Python has also been used to develop a time series correlation system, as well as a distributed worker system to parallelize large analytic workloads.
On top of that, Python is also typically used for automation tasks, data exploration and cleaning, and visualization.
Monitoring and automated response
Netflix’s Insight Engineering team is responsible for building and operating the tools for generating alerts, diagnostics, and automatic remediation.
They now support Python clients for most of their services, including the Spectator Python client library, a library for recording dimensional, time-series metrics.
The Python frameworks Gunicorn, Flask, Flask-RESTPlus were also used to create Netflix’s Winston and Bolt diagnostic and remediation platforms.
Security
Netflix’s information security team uses Python for a wide variety of tasks, including security automation, risk classification, auto-remediation, and vulnerability identification.
Python projects include:
- Security Monkey– an open-source Netflix library for monitoring AWS, Google Cloud Platform, OpenStack, and GitHub for changes to assets.
- The Bless SSH Certificate Authority to protect SSH resources.
- Repokid allows Python to be used to help with IAM (Identity and Access Management) permission tuning.
- Lemur is used to help generate TLS certificates and Netflix also uses the Diffy forensics triage tool, which it built entirely using Python.
Machine learning
Netflix relies on Python extensively when training machine learning models it uses for everything from recommendation algorithms to artwork personalization to marketing algorithms.
Some algorithms use TensorFlow, Keras, and PyTorch when training deep neural networks, while XGBoost and LightGBM are used to build Gradient Boosted Decision Trees.
Netflix also uses the broader scientific stack in Python, such as NumPy, SciPy, scikit-learn, Matplotlib, Pandas and cvxpy.
Metaflow, a Python framework that makes it easy to execute ML projects from the prototype stage to production, is used across the company at scale. With Metaflow, Netflix relies on well parallelized and optimized Python code to fetch data at 10Gbps, handling hundreds of millions of data points in memory, and orchestrating computation over tens of thousands of CPU cores.

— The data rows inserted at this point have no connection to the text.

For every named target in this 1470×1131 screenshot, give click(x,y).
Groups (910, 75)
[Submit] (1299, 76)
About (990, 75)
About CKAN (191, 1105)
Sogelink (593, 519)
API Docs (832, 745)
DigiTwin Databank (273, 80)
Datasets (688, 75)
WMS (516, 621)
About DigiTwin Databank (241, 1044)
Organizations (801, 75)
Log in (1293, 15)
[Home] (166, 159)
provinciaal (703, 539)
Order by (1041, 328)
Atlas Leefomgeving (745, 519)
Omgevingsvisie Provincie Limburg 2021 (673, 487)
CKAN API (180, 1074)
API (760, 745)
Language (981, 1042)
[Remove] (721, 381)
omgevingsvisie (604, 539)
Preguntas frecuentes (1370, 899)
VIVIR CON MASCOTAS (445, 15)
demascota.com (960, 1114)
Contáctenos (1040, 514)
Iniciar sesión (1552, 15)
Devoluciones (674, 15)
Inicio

Jupyter Notebooks are also used for working up new experiments.
Experimentation
Netflix’s scientific computing team for experimentation provides a platform for scientists and engineers to analyze AB tests and other experiments.
Among the Python frameworks they use are:
The Metrics Repo, a Python framework based on PyPika that allows users to write reusable, parameterized SQL queries.
The Causal Models library, a Python and R framework, which uses PyArrow and RPy2, and allows scientists to contribute new models for causal inference.
Meanwhile Netflix’s visualizations library is based on Plotly.
Video encoding and automated content analysis
Netflix has a team dedicated to encoding the Netflix catalog and using machine learning to analyse it, for example to extract the best stills from a movie.
Among the around 50 projects where Python is used are the video quality evaluation library vmaf and the mezzfs library for mounting content from cloud object storage as local files.